— TASK —
Scale the click coordinates in the answers by 2.05, rounding to whole numbers with halves rounded up, and rewrite the records starting with the line containing "Click the green road 81 marker" and going on through the line containing "(x=370, y=42)", requests included. Give only those lines and leave out the pictures.
----- DATA PROVIDED -----
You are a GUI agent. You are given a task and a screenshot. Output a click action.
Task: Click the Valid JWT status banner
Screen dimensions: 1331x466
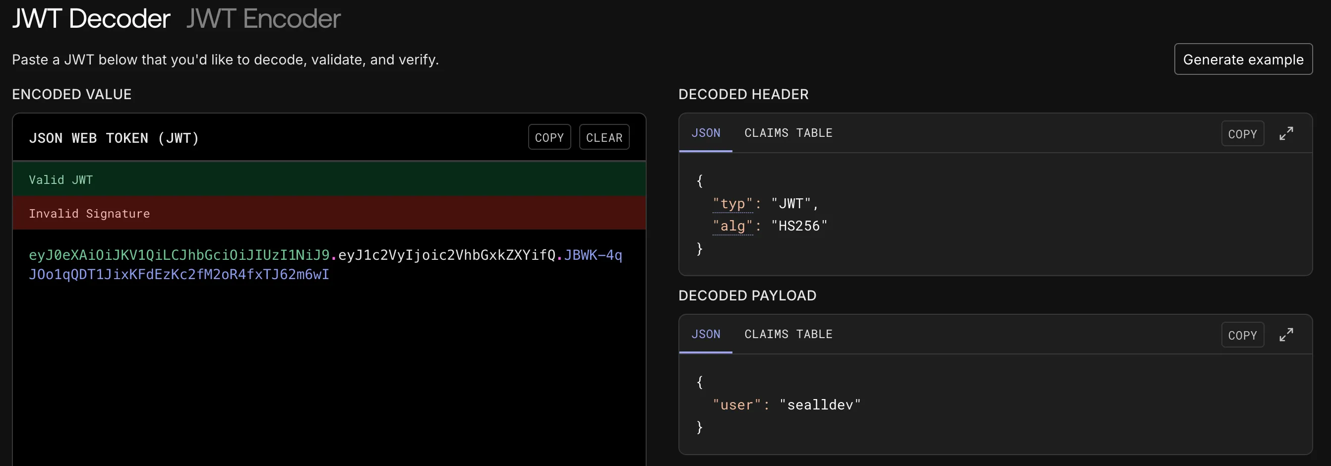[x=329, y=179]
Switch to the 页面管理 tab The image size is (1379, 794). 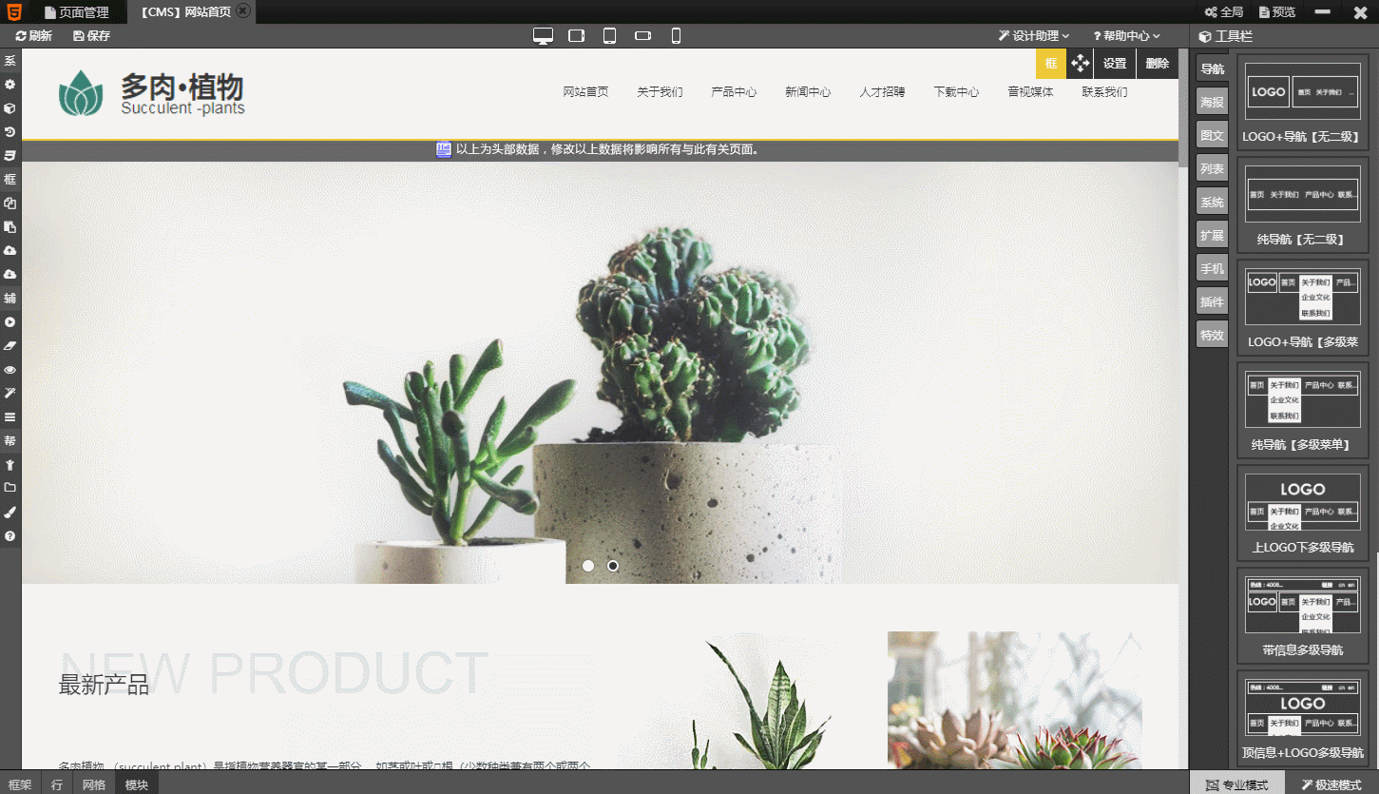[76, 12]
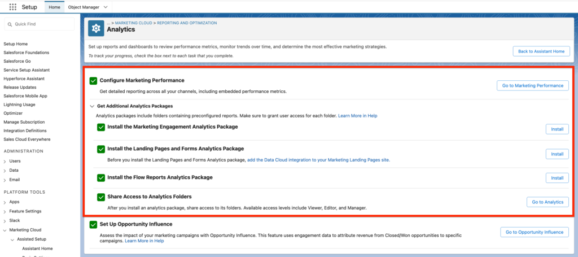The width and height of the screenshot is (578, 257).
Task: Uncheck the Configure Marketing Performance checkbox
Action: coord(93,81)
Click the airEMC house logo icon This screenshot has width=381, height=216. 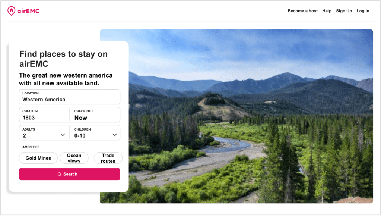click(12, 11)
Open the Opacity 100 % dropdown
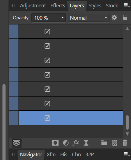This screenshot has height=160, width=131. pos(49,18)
-----
----- DATA PROVIDED -----
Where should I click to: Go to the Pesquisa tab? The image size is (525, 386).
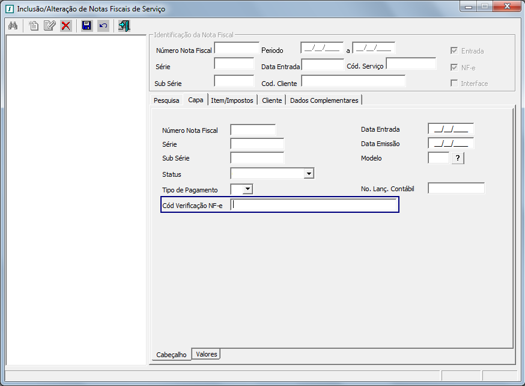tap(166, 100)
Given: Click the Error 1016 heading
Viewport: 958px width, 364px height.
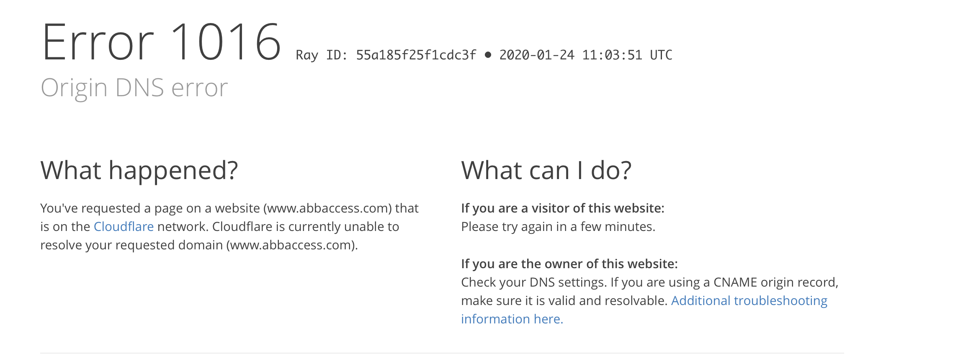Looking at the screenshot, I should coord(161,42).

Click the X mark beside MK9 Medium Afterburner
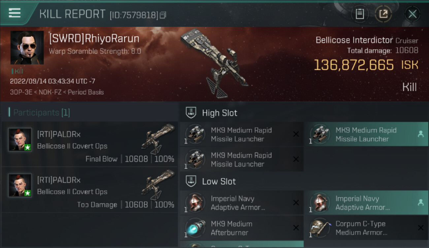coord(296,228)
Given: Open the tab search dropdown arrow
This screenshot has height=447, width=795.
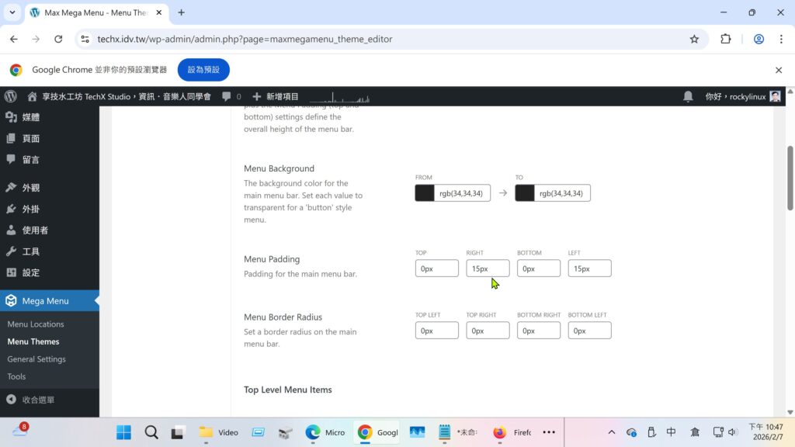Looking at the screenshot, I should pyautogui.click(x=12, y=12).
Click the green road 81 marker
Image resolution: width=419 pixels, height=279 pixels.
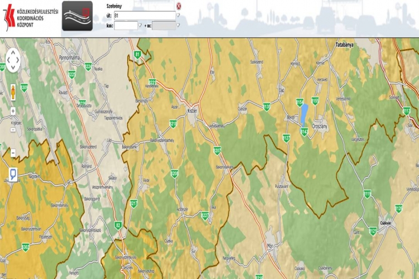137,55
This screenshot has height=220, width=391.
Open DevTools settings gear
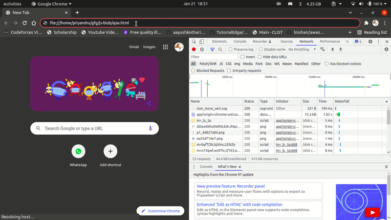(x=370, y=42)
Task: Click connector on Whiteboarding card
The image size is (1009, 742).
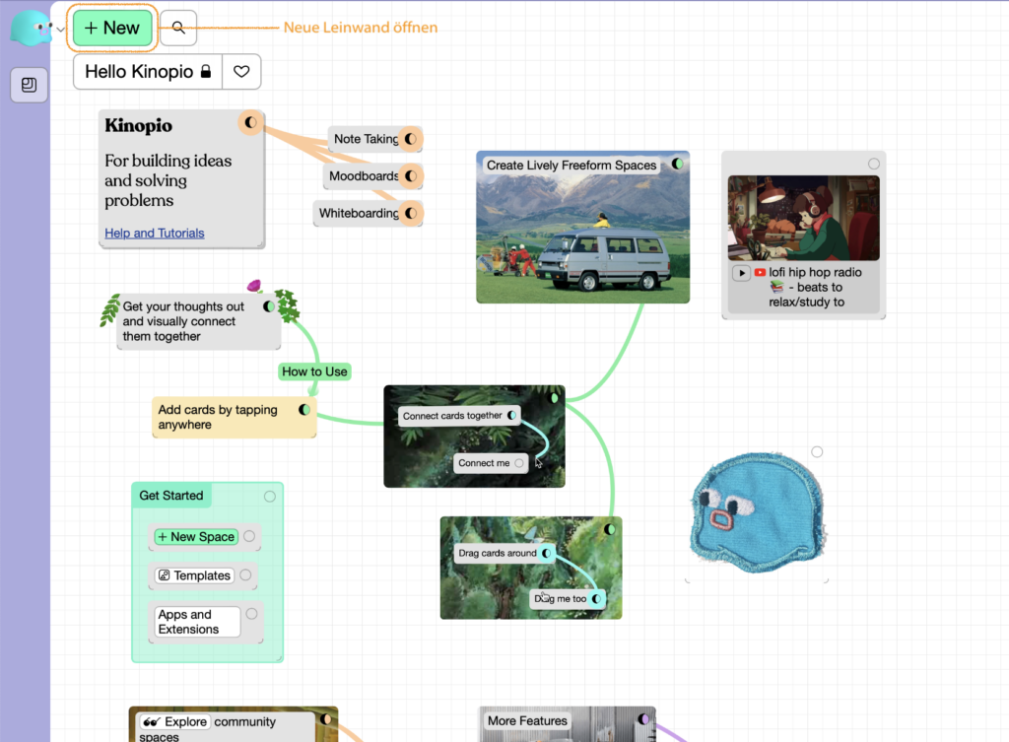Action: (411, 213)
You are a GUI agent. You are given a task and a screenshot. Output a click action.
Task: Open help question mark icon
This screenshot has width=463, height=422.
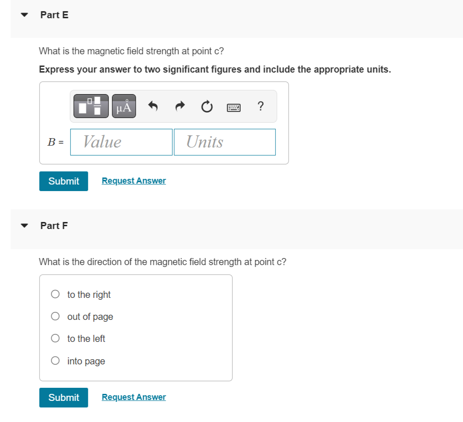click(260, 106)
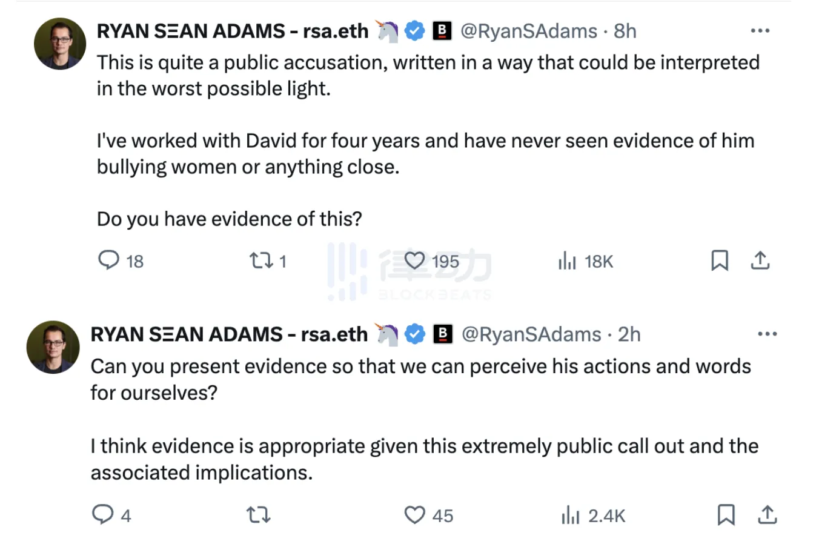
-----
----- DATA PROVIDED -----
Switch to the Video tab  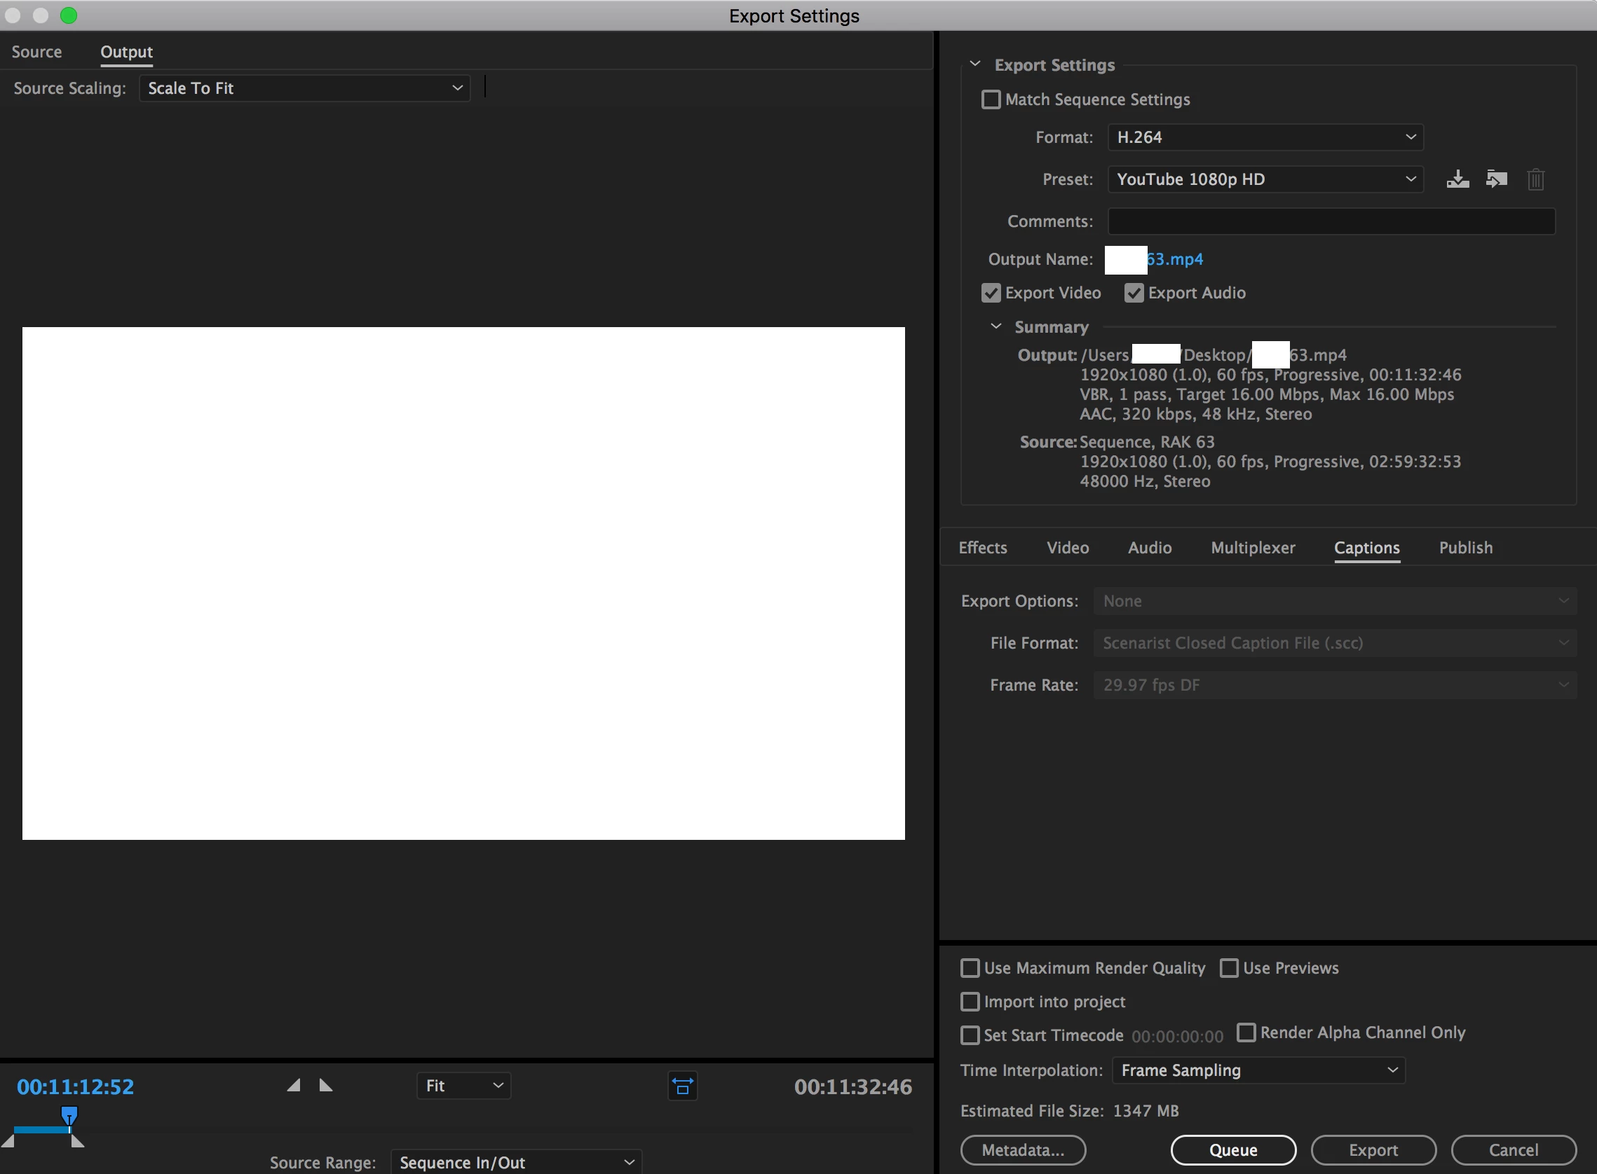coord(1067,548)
-----
— SOLUTION FOR THIS TASK —
Click the green road 81 marker
Image resolution: width=419 pixels, height=279 pixels.
281,113
This screenshot has height=220, width=391.
Open DevTools settings gear
(x=759, y=86)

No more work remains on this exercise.